9 Что это – непоследовательность Ильенкова или отказ от представлений более двадцатилетней давности? Допустить, что это суждение просто соразмерно особой ситуации взаимоотношений Ильенкова и Суворова, к которому он относился с отеческой любовью, никак нельзя. Потому что истина для Ильенкова оставалась не только принципом познания, но и принципом отношения человека к человеку. Тем более к человеку, находящемуся в условиях слепоглухоты. Кстати следует заметить, что Ильенков к своей «Космологии духа», работе аспирантских лет (1952), относился с улыбкой и даже не пытался когда-либо ее публиковать. Но и никогда не отказывался от нее. И здесь ничего удивительного нет, потому как проблема мышления, объективности идеального теоретически значима только потому, что она значима и сугубо практически, и место мышления в жизни человека Ильенковым доведено до «вселенского масштаба». Здесь связаны все начала и концы мира, связаны единым принципом, и этот принцип, это начало, принадлежит самому миру – как внутреннее его определение. Ильенков последователен даже там, где поверхностное сознание может усмотреть у него разрывы и нестыковки.
10 Рефлексия сознания расщепляет мир на мир материальный и мир духовный. Что эта рефлексия являет собой вторичную форму, имеющую своим основанием (началом) разделение труда, – факт для серьезной философии истории прозрачно-понятный. И потому исследование природы сознания начинается не с гипотетических представлений о движении мировой материи, а из движения предметно-преобразовательной трудовой деятельности человека. «…Сознание вообще есть там, – пишет Э.В. Ильенков, – где есть расхождение заранее заданной схемы действия и реально осуществляемой схемы, и где эта последняя тоже дана субъекту как схема внешней ситуации, с коей надо согласовывать заранее заданную» [Ильенков 1991, 110]. Этот сюжет будет Ильенковым многообразно развернут – и в той же самой схеме-парадигме: от начала, от первого «исходного» элемента психики (статья «Психология») до развитой формы личностного бытия («Что же такое личность?»).
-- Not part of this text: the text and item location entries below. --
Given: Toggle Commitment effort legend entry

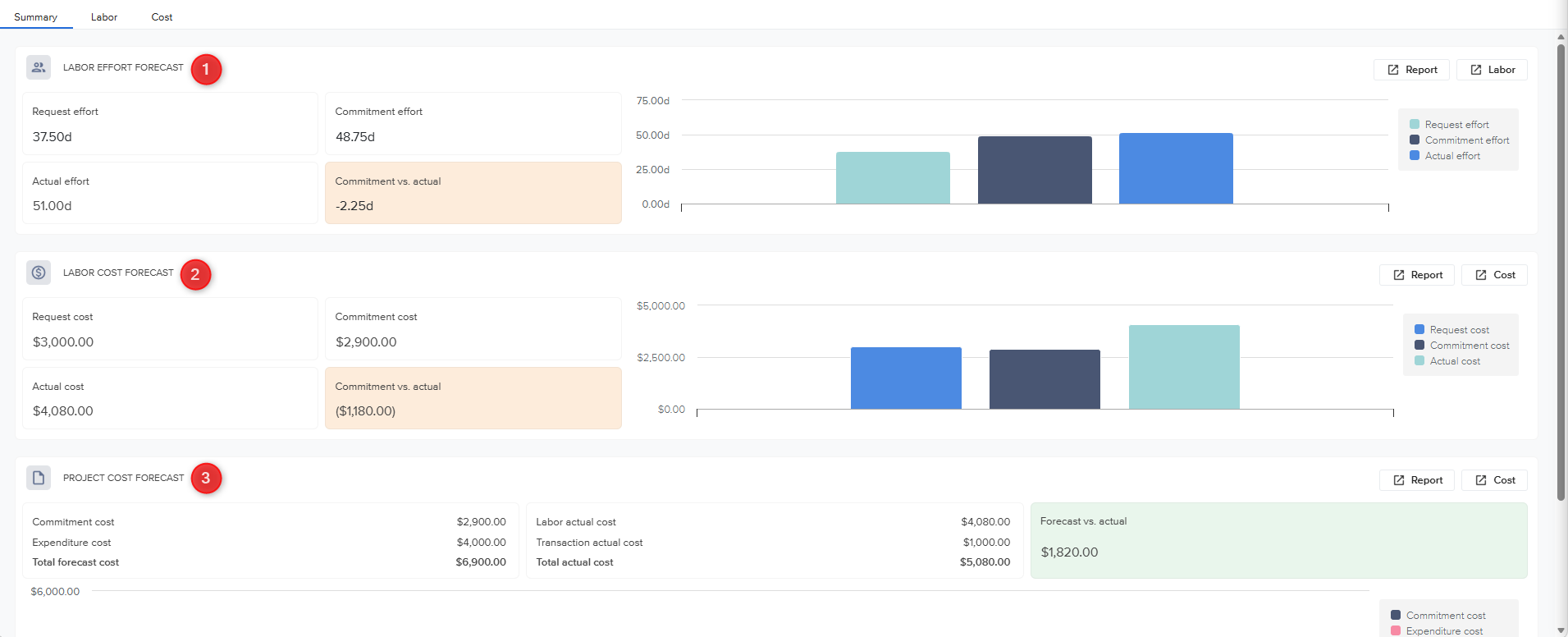Looking at the screenshot, I should (x=1459, y=140).
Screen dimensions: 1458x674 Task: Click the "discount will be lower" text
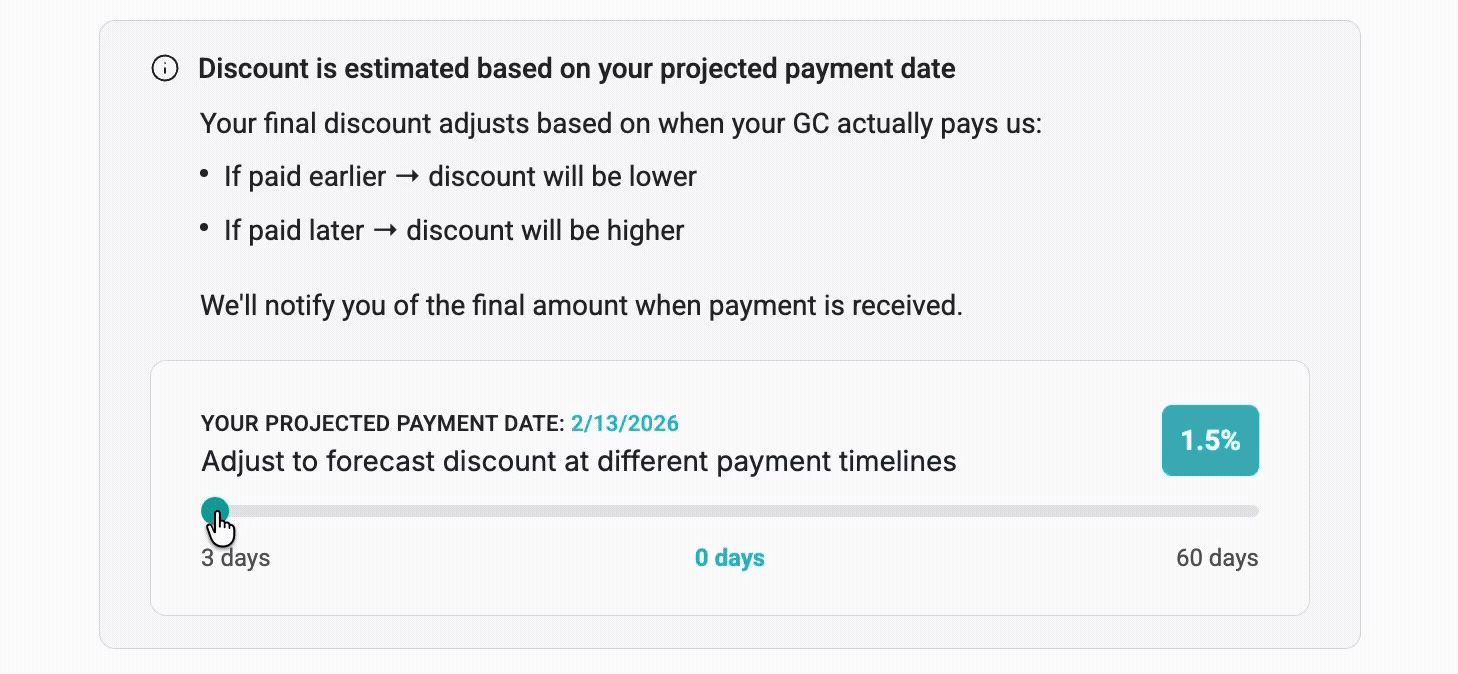[562, 177]
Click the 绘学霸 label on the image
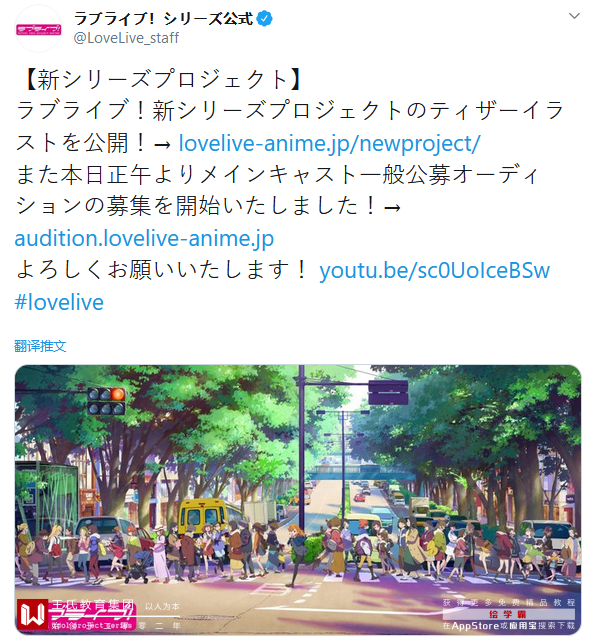Viewport: 592px width, 642px height. (x=507, y=615)
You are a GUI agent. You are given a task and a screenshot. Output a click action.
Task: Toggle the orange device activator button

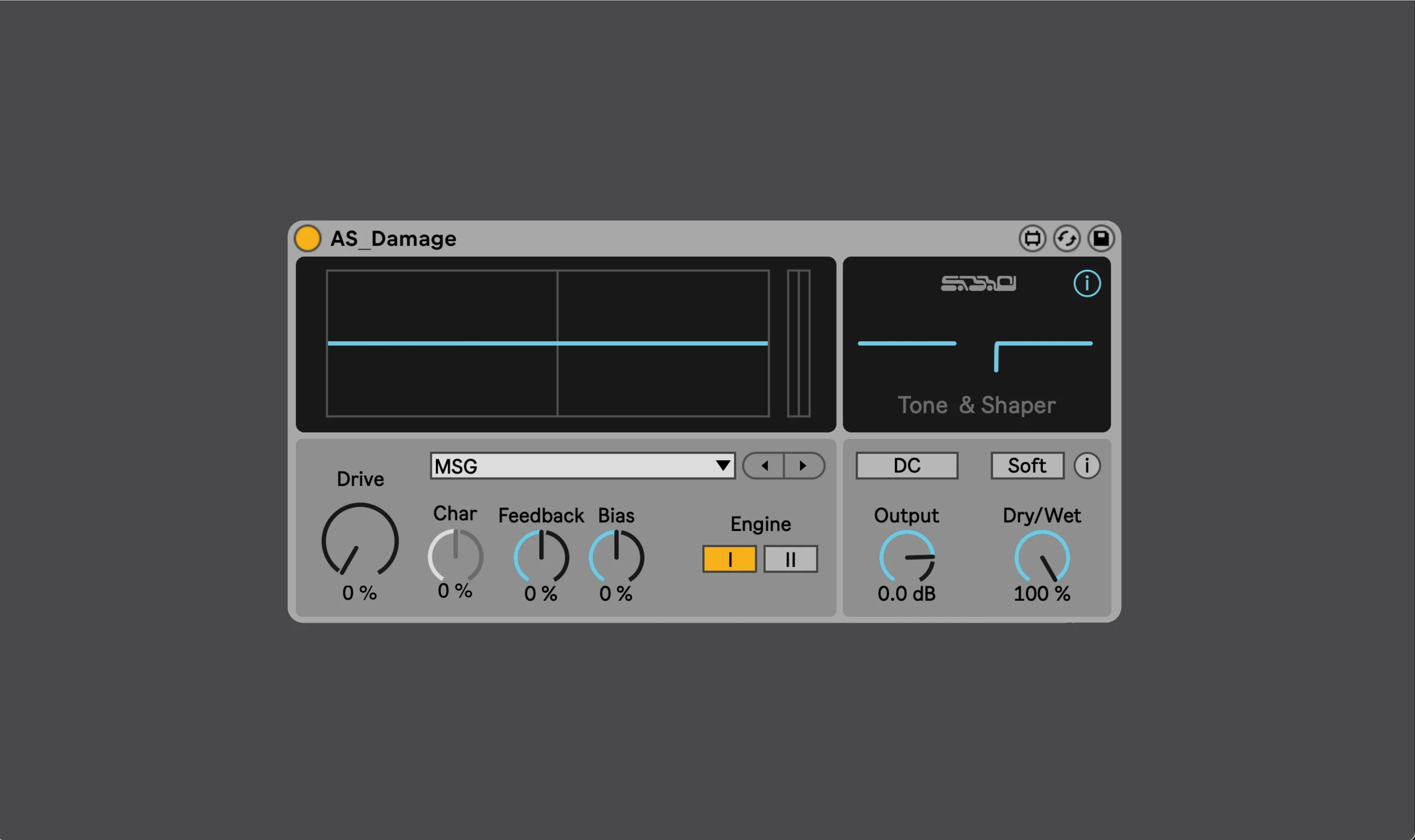click(308, 239)
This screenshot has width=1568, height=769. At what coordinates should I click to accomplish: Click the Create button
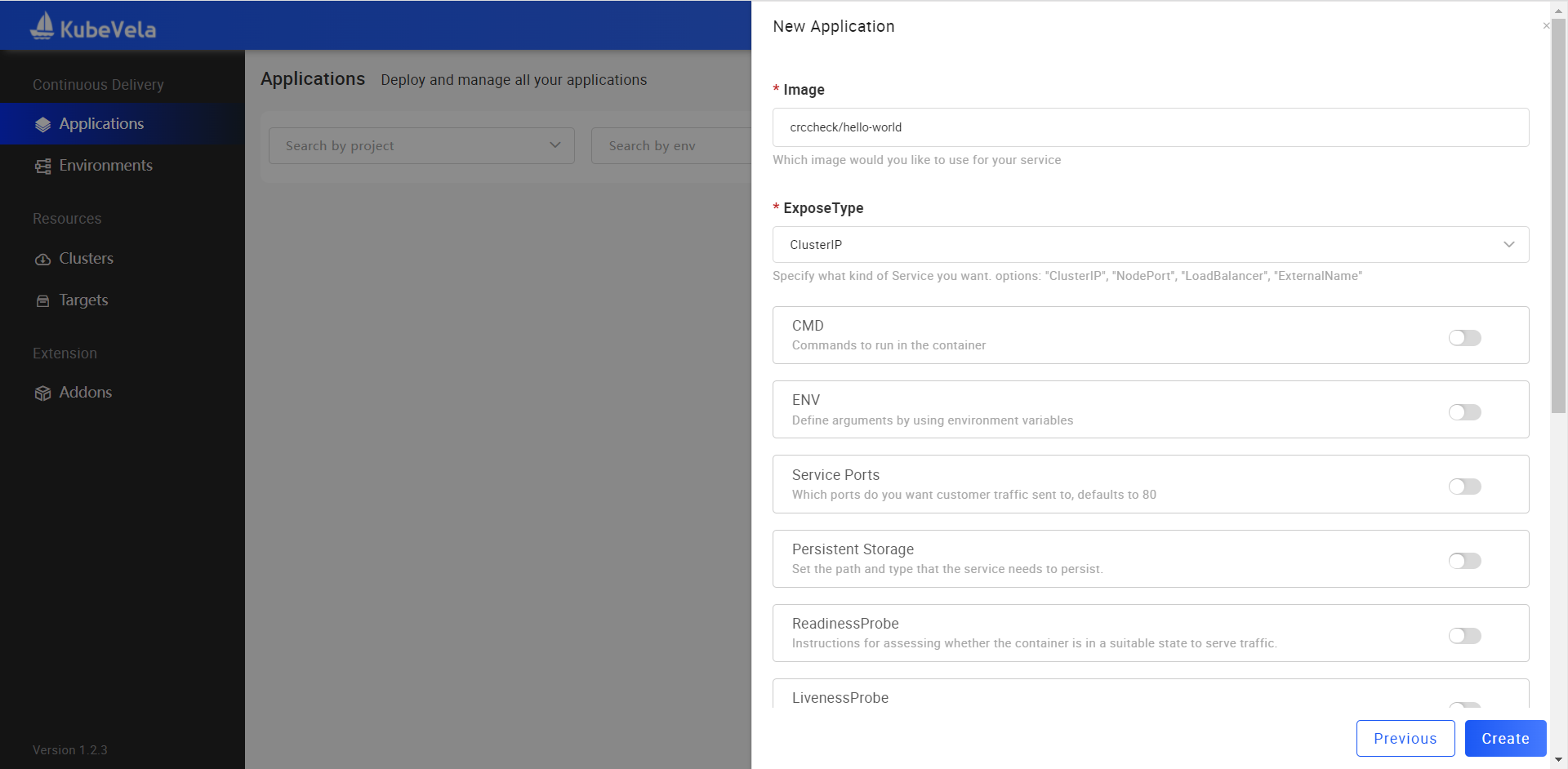[x=1505, y=739]
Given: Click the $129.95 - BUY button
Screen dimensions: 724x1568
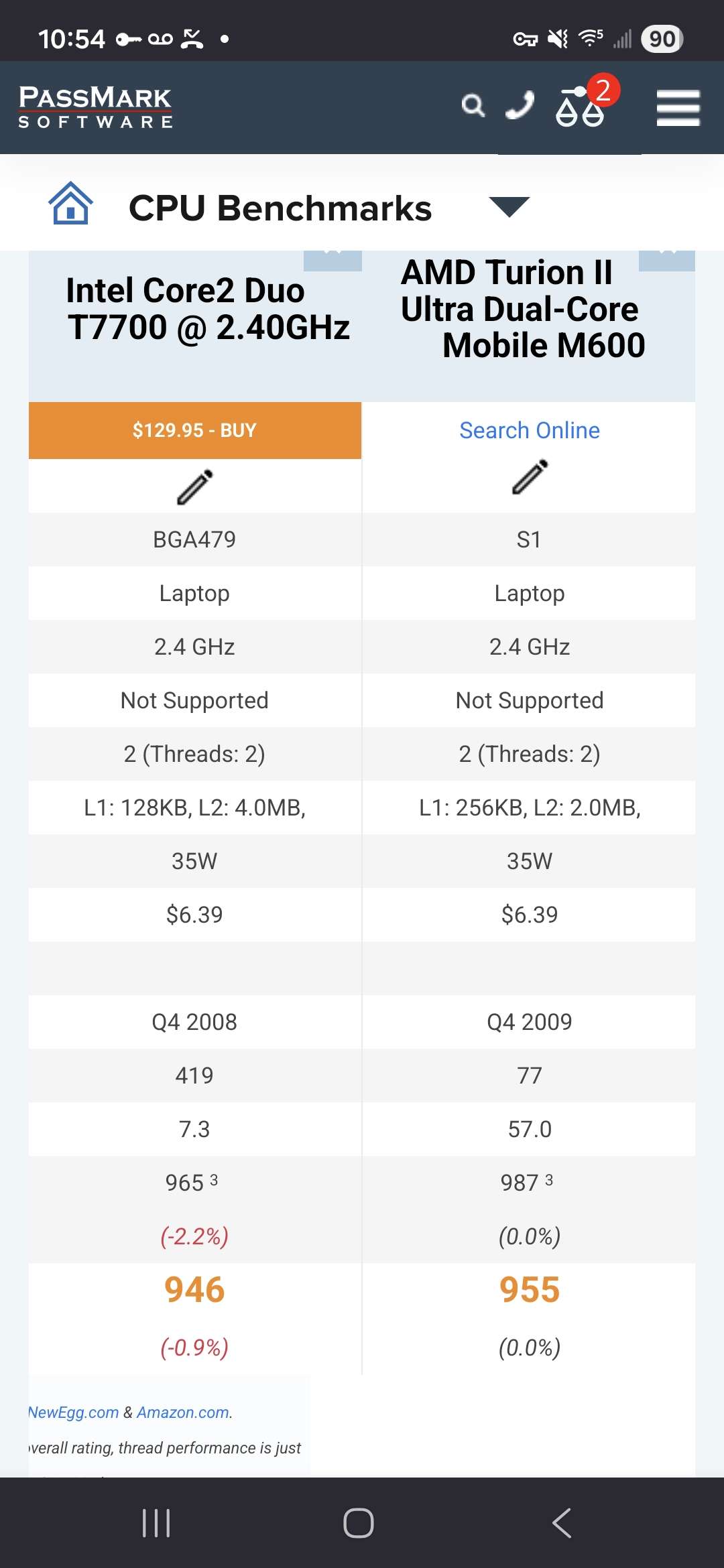Looking at the screenshot, I should (x=194, y=430).
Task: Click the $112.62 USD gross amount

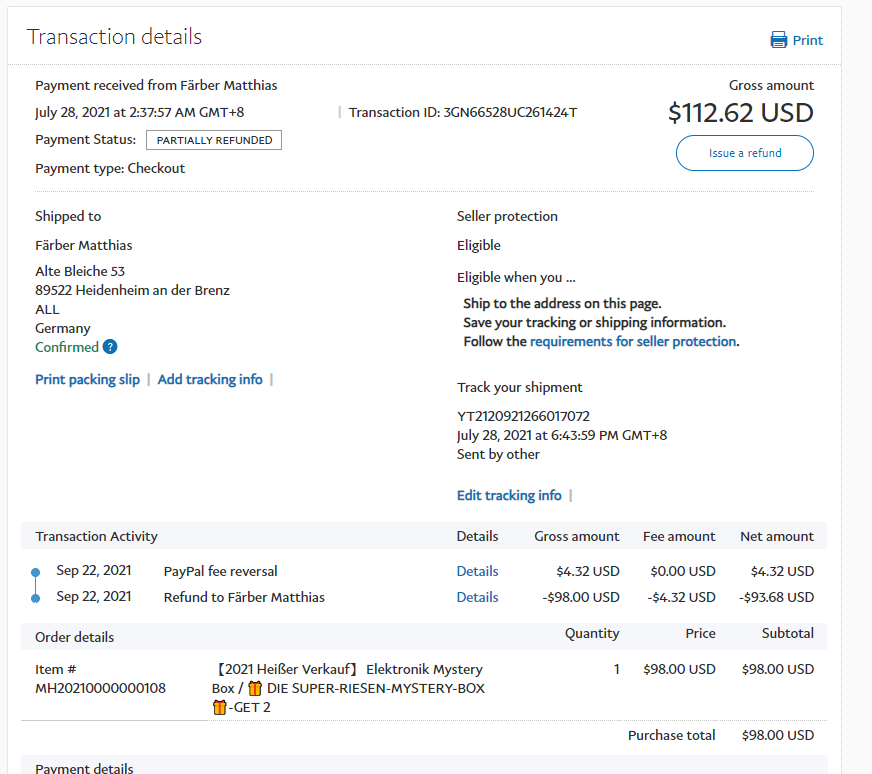Action: (x=740, y=113)
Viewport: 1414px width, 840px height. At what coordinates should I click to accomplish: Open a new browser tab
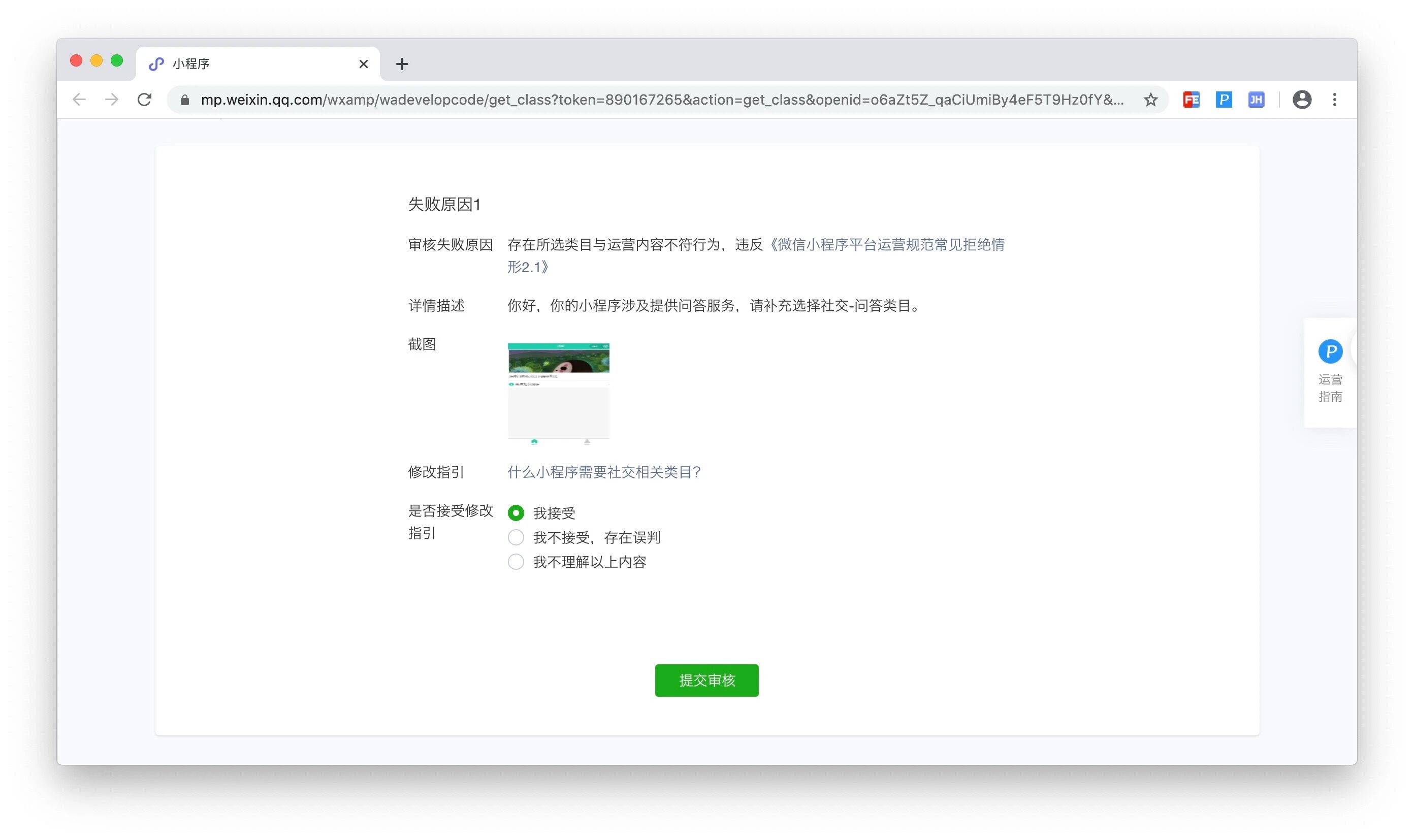point(402,64)
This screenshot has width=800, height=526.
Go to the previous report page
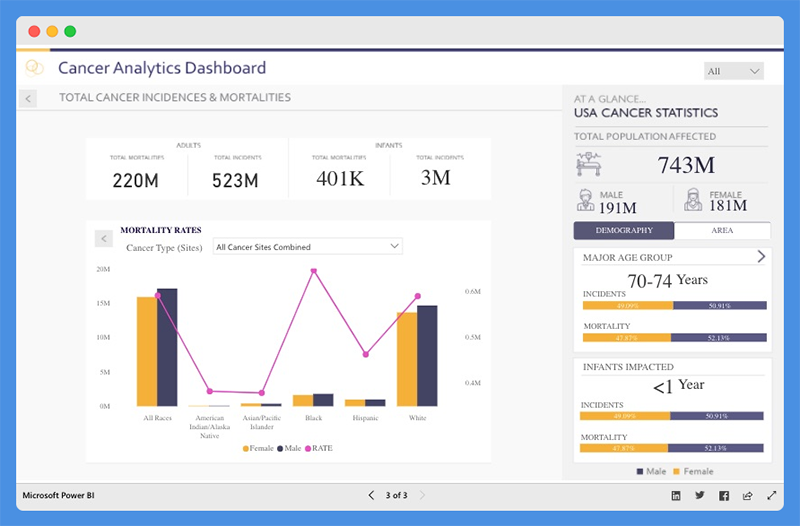point(371,495)
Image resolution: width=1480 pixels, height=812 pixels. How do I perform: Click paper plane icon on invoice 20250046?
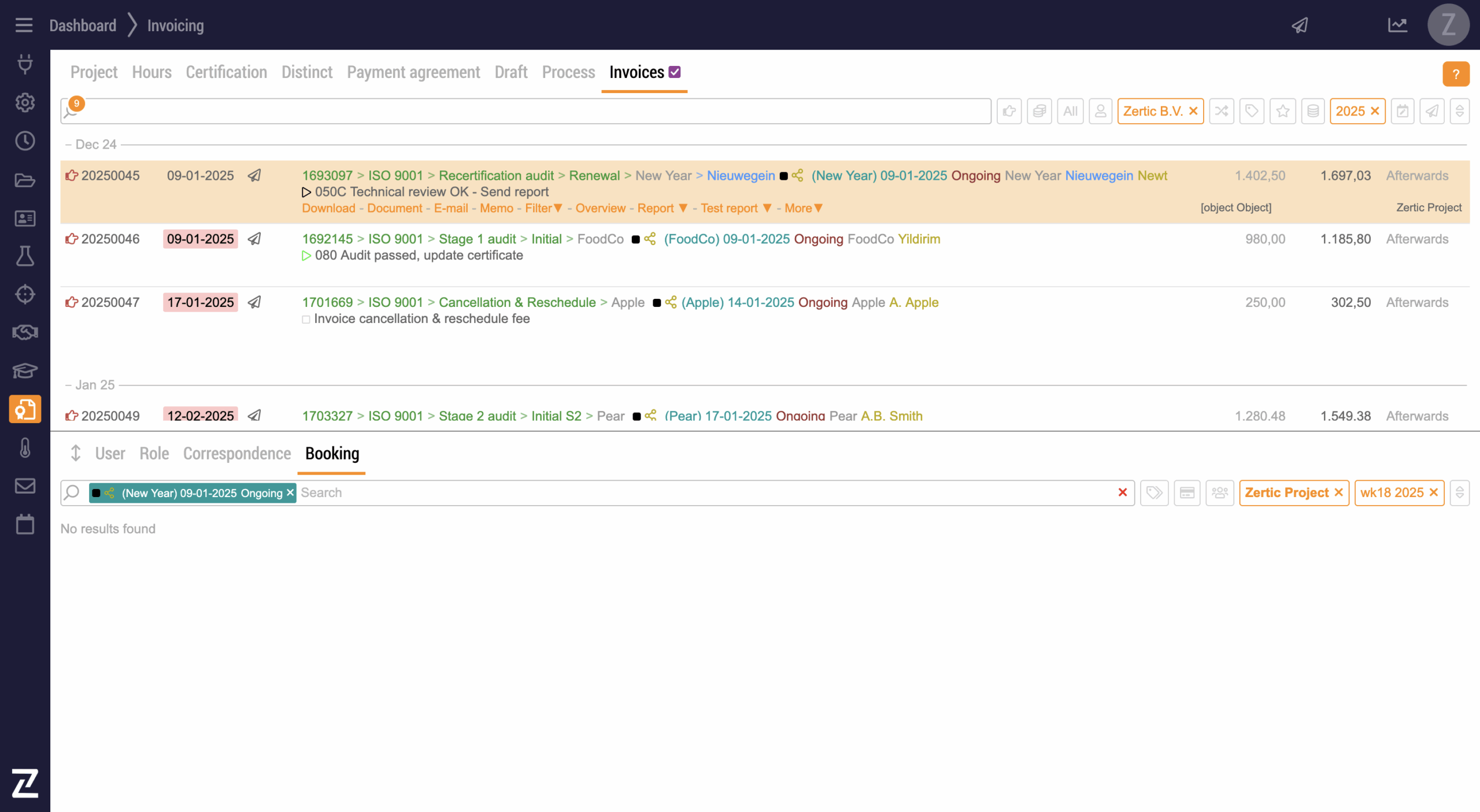[254, 239]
11 Сознание как атрибутивное определение предметно-преобразовательной деятельности схватывает и удерживает в первую очередь деятельные силы бытия. То есть те определения действительности, которые имеют непосредственное значение для жизнедеятельности человека. Но не те внешне-чувственные характеристики вещей, которые будто бы первичны в восприятии. Конечно, пространственное определение образа бессознательно первично. Но объективно-принудительная сила любой пространственной конфигурации вещи выступает в предметно-преобразовательной деятельности категориальным определением, – как и категории мышления, в которых как раз деятельные силы бытия и представлены. И практика, и познание опираются на эти силы и их разворачивают в сознательных действиях и образах исторического человеческого знания. Сила знания – это сила самой действительности, ставшая действующей способностью человека. Иначе говоря, субстанция во всех своих атрибуциях предстает в мышлении и идеально удваивает себя в движении человеческой деятельности.
12 Выявляя в «Космологии духа» объективный смысл и значение мыслящего духа, Ильенков, однако, не делает более того, что в исторической философской классике уже сделано. Ведь и Платон и Плотин, Ансельм и Фома, и Николай из Кузы и многие другие, все, кто серьезно входит в попытку понять мысль и человека, эту мысль несущего, пытались связать в единый узел начала и концы бытия, независимо оттого, в каком образе они их представляли. Ведь и ильенковские представления, выраженные в «Космологии», имеют вполне особый образ, соотносимый с содержанием современных ему общественно-научных представлений. Действительная же проблема, которую Ильенков тут намечает, менее всего касается сути физических и астрофизических представлений, а целиком погружена в философское содержание диалектического метода. В проблему отношения мышления к бытию. И нравственно-волевого отношения человека к действительности.
13 Конечные вещи как будто легко объясняются и в их возникновении, и в их прехождении. Но попытка выйти на круг бесконечного бытия, на абсолютные формы, абсолютные пределы, – такая попытка всегда оборачивается сложнейшими логическими проблемами, в рамках какого бы фактического содержания они, эти проблемы, ни выстраивались. А не разрешив их, сам фактический материал начинает обволакиваться иллюзиями и мифами. То есть теми «способностями» человеческой субъективности, которые не умеют и не считают нужным определяться с проблемой истины.
14 В «Космологии духа» бытие Вселенной задано двумя противоположными моментами: предельной простотой материи, мертвого недифференцированного бытия ее, как бы физически ее ни интерпретировать, – и столь же предельно развитым сознанием, знающим не только бытие этого мира во всей полноте его потенций и актуальных форм, но и свою нравственную ответственность перед этим миром. Сознание в своем пределе достигает абсолютного знания и способно актуально взять на себя всю полноту субъектности – свободно-сознательно воссоздать мир в его актуальном живом бытии.
15 Это – «божественная» функция. С одним только отличием: мир не создается в прямом смысле слова, а воссоздается, мыслящее сознание остается в определении атрибута, которое идеально представляет собой субстанцию, но никогда не есть эта субстанция. Ильенков ставит вопрос, зачем Вселенной мышление, и дает ответ: чтобы Вселенная могла себя возрождать через смерть как творческий акт мышления. «В отношении материи и мышления появляется действительная диалектика – взаимная обусловленность, внутри которой материя хотя и остается первичным и определяющим (первым по природе), тем не менее оказывается обусловленной обратным активным воздействием со стороны мышления» [Ильенков 1991, 435].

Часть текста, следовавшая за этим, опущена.